What you should do :: Below are some records; retype all of them exactly.
=== Input records ===
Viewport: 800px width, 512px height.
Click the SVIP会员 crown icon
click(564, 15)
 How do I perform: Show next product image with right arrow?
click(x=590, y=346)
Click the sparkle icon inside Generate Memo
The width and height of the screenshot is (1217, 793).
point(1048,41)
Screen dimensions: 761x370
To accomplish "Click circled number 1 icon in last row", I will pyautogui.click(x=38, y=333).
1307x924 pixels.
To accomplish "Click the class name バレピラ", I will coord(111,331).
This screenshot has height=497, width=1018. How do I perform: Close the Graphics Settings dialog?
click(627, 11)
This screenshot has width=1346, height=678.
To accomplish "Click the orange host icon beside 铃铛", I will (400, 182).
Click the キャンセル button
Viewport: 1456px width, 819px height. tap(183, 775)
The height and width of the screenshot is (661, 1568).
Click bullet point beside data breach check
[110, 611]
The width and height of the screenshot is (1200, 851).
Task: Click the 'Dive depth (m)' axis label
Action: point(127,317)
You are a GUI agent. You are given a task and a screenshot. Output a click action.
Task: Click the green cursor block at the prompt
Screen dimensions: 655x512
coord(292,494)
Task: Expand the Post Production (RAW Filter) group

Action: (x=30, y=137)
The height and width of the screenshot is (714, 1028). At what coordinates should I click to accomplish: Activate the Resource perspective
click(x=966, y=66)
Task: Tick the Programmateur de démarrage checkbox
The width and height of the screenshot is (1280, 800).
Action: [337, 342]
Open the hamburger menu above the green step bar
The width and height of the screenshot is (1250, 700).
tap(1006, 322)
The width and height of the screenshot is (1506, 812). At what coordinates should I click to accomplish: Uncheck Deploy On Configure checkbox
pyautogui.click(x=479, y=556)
===
Solution for this task ::
Viewport: 800px width, 512px height.
Click the SVIP会员 crown icon
click(564, 15)
 How do I perform: Show next product image with right arrow?
click(x=590, y=346)
Click the sparkle icon inside Generate Memo
The width and height of the screenshot is (1217, 793).
point(1048,41)
Screen dimensions: 761x370
To accomplish "Click circled number 1 icon in last row", I will pyautogui.click(x=38, y=333).
1307x924 pixels.
To accomplish "Click the class name バレピラ", I will coord(111,331).
This screenshot has height=497, width=1018. How do I perform: Close the Graphics Settings dialog?
click(627, 11)
This screenshot has width=1346, height=678.
To accomplish "Click the orange host icon beside 铃铛", I will (400, 182).
Click the キャンセル button
Viewport: 1456px width, 819px height. tap(183, 775)
The height and width of the screenshot is (661, 1568).
Click bullet point beside data breach check
[110, 611]
The width and height of the screenshot is (1200, 851).
Task: Click the 'Dive depth (m)' axis label
Action: point(127,317)
You are a GUI agent. You are given a task and a screenshot. Output a click action.
Task: Click the green cursor block at the prompt
Screen dimensions: 655x512
coord(292,494)
Task: Expand the Post Production (RAW Filter) group

Action: (x=30, y=137)
The height and width of the screenshot is (714, 1028). At what coordinates should I click to accomplish: Activate the Resource perspective
click(x=966, y=66)
Task: Tick the Programmateur de démarrage checkbox
The width and height of the screenshot is (1280, 800).
Action: [337, 342]
Open the hamburger menu above the green step bar
The width and height of the screenshot is (1250, 700).
tap(1006, 322)
The width and height of the screenshot is (1506, 812). At what coordinates should I click to accomplish: Uncheck Deploy On Configure checkbox
pyautogui.click(x=479, y=556)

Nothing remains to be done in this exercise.